No. Only the runtime-evidenced bucket — roughly sixty to seventy percent of agent-relevant techniques — falls to the runtime detection program. The posture-evidenced bucket belongs to CSPM and CIEM tools that read configuration state. The lifecycle-evidenced bucket belongs to supply-chain scanning and training-data integrity controls. A credible report names which program owns which technique.

How often should I rerun the ATLAS coverage matrix?

Re-run when ATLAS publishes a new version (the v5.1.0 to v5.4.0 cadence was four months), when the agent fleet changes meaningfully (new deployments, new tool integrations, new orchestration framework), or on the audit cadence the CISO or auditor requests. The matrix is cheap to rerun once the signal-source mapping is documented; what changes between versions is usually the technique inventory, not the surface mapping.

Should I produce ATLAS coverage and OWASP LLM Top 10 coverage as separate reports or one combined report?

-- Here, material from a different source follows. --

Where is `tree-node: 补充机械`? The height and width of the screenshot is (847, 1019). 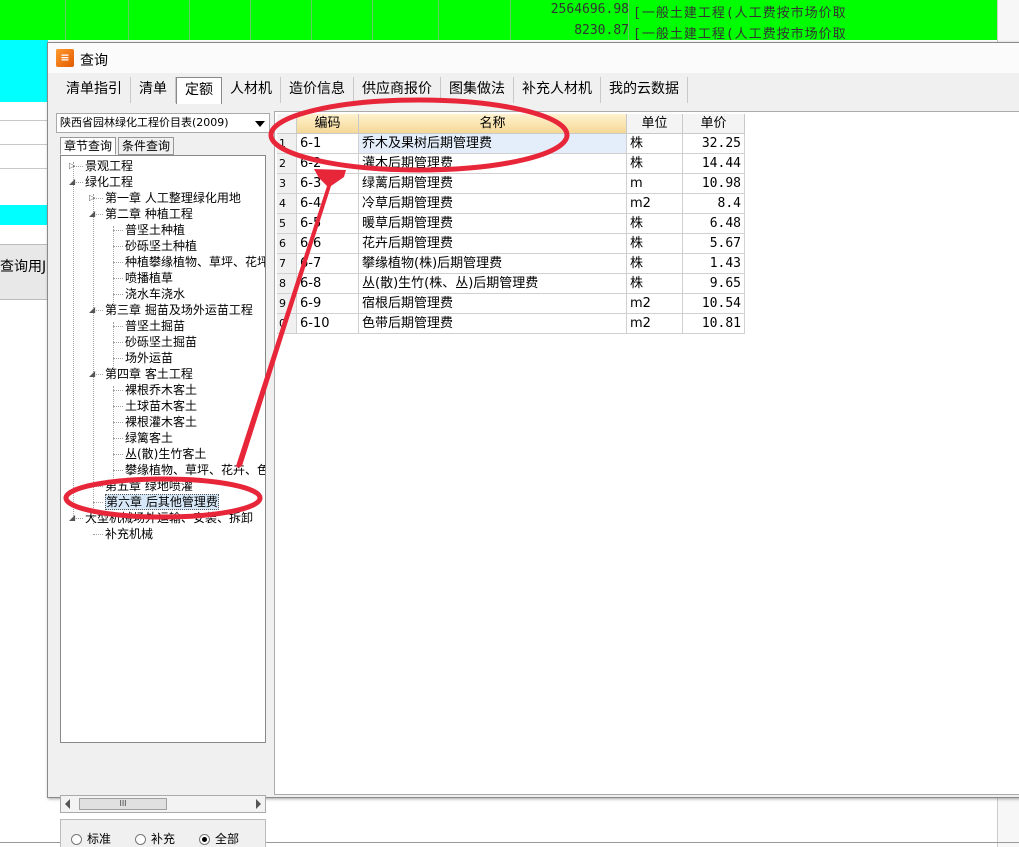
tree-node: 补充机械 is located at coordinates (129, 534).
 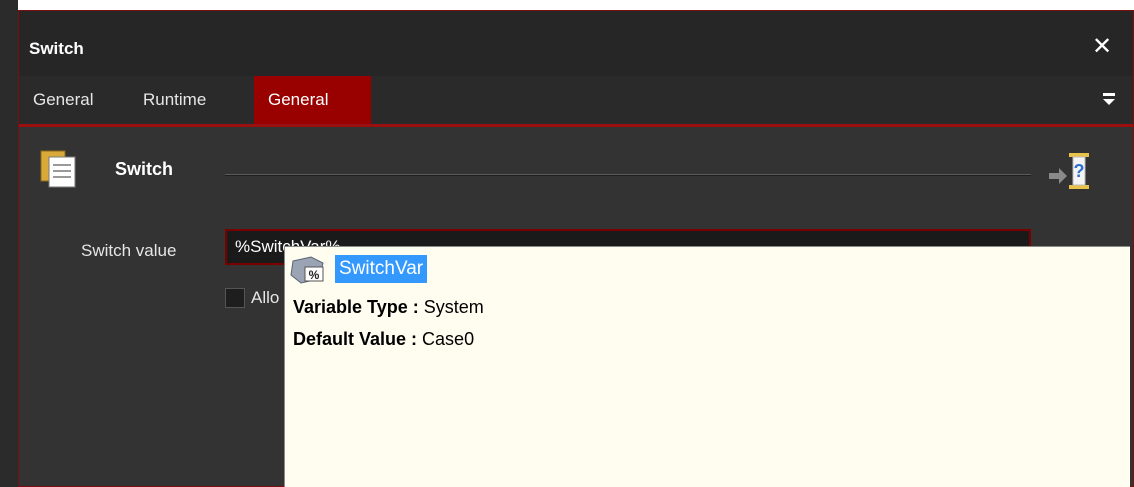 What do you see at coordinates (356, 307) in the screenshot?
I see `variable-type-label: Variable Type :` at bounding box center [356, 307].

Separate. ATLAS answers the auditor’s question (“do we detect adversary techniques”) with a technique-level coverage list. OWASP LLM Top 10 answers the governance question (“have we addressed prioritized risks”) with a risk-category coverage list. Combining them blurs both — the auditor gets a fuzzy answer on technique coverage, governance gets a fuzzy answer on risk treatment. Two reports, two audiences, two reusable artifacts.

Can I use the matrix for red team exercises against my own agents?

Yes. The runtime-evidenced bucket becomes the test plan directly — each technique is a scenario the red team executes against a non-production agent, and the matrix predicts which surface should fire and which layer should assemble the alert. Lifecycle-bucket techniques require separate red-team methodology (training-data injection, supply-chain compromise simulation) that runs at build and training time rather than at runtime.